In order to make methods on repositories reusable in different situations, lot of developers tend to add a single method on repository that does not take any input and return an IQueryable<T> by calling ISession.Query<T> inside it, as shown next:

public IQueryable<T> FindAll()
{
   return session.Query<T>();
}

IQueryable<T> returned by this method can then be used to construct any query that you want outside of repository. This is a classic case of leaky abstraction. Repository is supposed to abstract away any concerns around querying the database, but now what we are doing here is returning an IQueryable<T> to the consuming code and asking it to build the queries, thus leaking the abstraction that is supposed to be hidden into repository. IQueryable<T> returned by the preceding method holds an instance of ISession that would be used to ultimately interact with database. Since repository has no control over how and when this IQueryable would invoke database interaction, you might get in trouble. If you are using “session per request” kind of pattern then you are safeguarded against it but if you are not using that pattern for any reason then you need to watch out for errors due to closed or disposed session objects.

God object anti-pattern

A god object is an object that does too many things. Sometimes, there is a single class in an application that does everything. Such an implementation is almost always bad as it majorly breaks the famous single responsibility principle (SRP) and reduces testability and maintainability of code. A lot can be written about SRP and god object anti-pattern but since it is not the primary topic, I would leave the topic with underscoring the importance of staying away from god object anti-pattern. Avid readers can Google on the topic if they are interested.

Repositories by nature tend to become single point of database interaction. Any new database interaction goes through repository. Over time, repositories grow organically with large number of methods doing too many things. You may spot the anti-pattern and decide to break the repository into multiple small repositories but the original single repository would be tightly integrated with your code in so many places that splitting it would be a difficult job.

For a contained and trivial domain model, repository pattern can be a good choice. So do not abandon repositories entirely.

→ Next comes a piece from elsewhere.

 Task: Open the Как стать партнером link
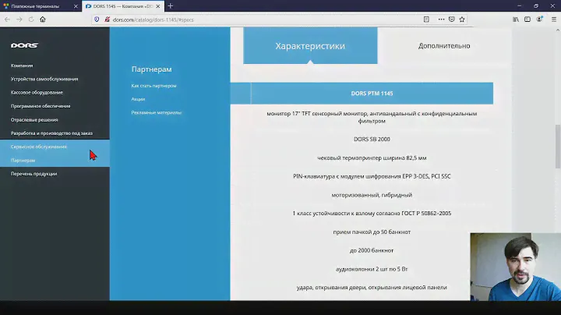[153, 85]
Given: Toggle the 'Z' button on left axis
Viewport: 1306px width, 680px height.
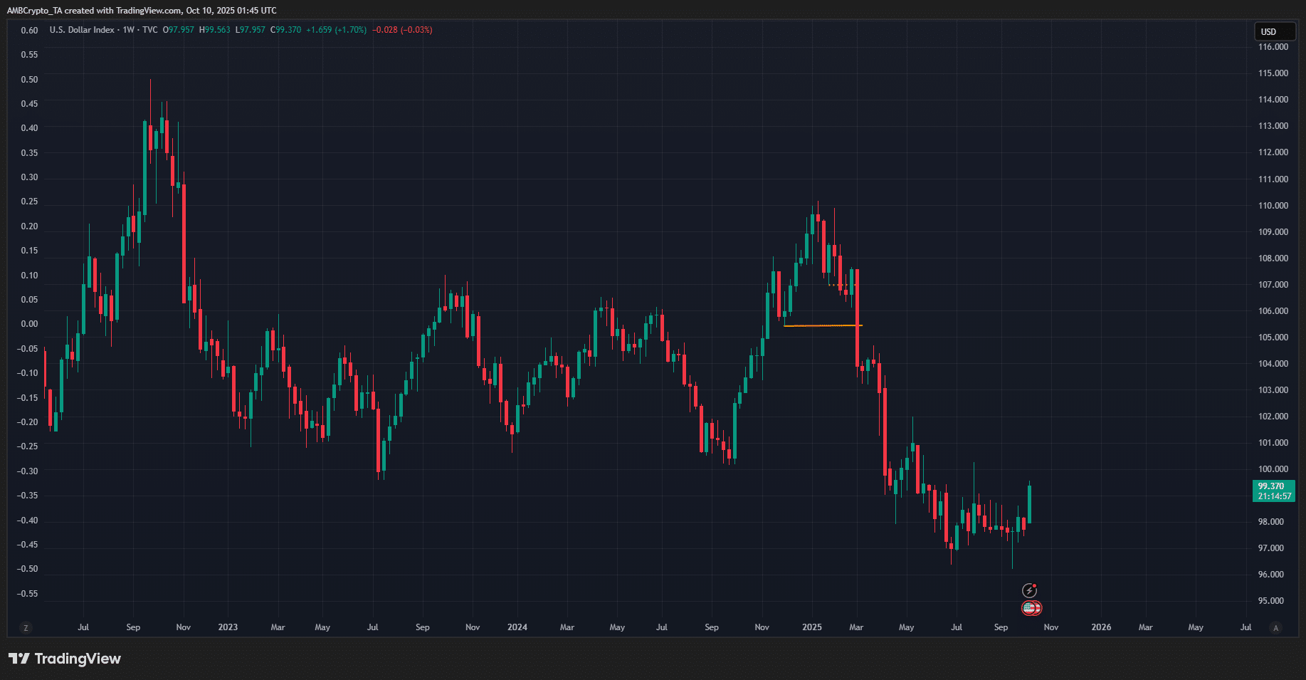Looking at the screenshot, I should 26,627.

It is around complex and changing domain that repositories start exhibiting the problems just discussed. You might still argue that repository is an unneeded abstraction and we can very well use NHibernate directly for a trivial domain model. But I would caution against any design that uses NHibernate directly from domain or domain services layer. No matter what design I use for data access, I would always adhere to “explicitly declare capabilities required” principle. The abstraction that offers required capability can be a repository interface or some other abstractions that we would learn.

Specification pattern

Specification pattern is a reusable and object-oriented way of applying business rules on domain entities. The primary use of specification pattern is to select subset of entities from a larger collection of entities based on some rules. An important characteristic of specification pattern is combining multiple rules by chaining them together.

Specification pattern was in existence before ORMs and other data access patterns had set their feet in the development community. The original form of specification pattern dealt with in-memory collections of entities. The pattern was then adopted to work with ORMs such as NHibernate as people started seeing the benefits that specification pattern could bring about. We would first discuss specification pattern in its original form. That would give us a good understanding of the pattern. We would then modify the implementation to make it fit with NHibernate.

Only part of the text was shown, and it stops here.